The ABC is reporting a cyber attack on the BOM that would take hundreds of millions of dollars to fix.
Written by Chris Duckett, Contributor

The Australian Bureau of Meteorology (BOM) has asserted that its systems are fully operational and reliable in response to a report by the ABC that the weather bureau had suffered from a large breach.

"It could take years and cost hundreds of millions of dollars to fix," a source told the national broadcaster.

The ABC said it was told that the source of the attack was China.

In response, the BOM was tight-lipped.

"The Bureau does not comment on security matters," it said. "Like all government agencies, we work closely with the Australian Government security agencies."
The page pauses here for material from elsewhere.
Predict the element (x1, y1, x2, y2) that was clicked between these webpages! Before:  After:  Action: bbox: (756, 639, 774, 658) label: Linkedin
Late last week, the Australian government released a second exposure draft of legislation requiring telecommunications providers to increase network protection and provide greater oversight to government agencies to intervene for the purpose of protecting national security.

Under the proposed legislation, carriers and carriage service providers "must do their best" to protect their networks against unauthorised access, with the Bill also vesting an information-gathering power "to facilitate compliance monitoring and compliance investigation activity" with the secretary of the AGD; provides the attorney-general with the vague power to direct a CSP "to do or not do a specified thing"; and outlines enforcement mechanisms and remedies for non-compliance.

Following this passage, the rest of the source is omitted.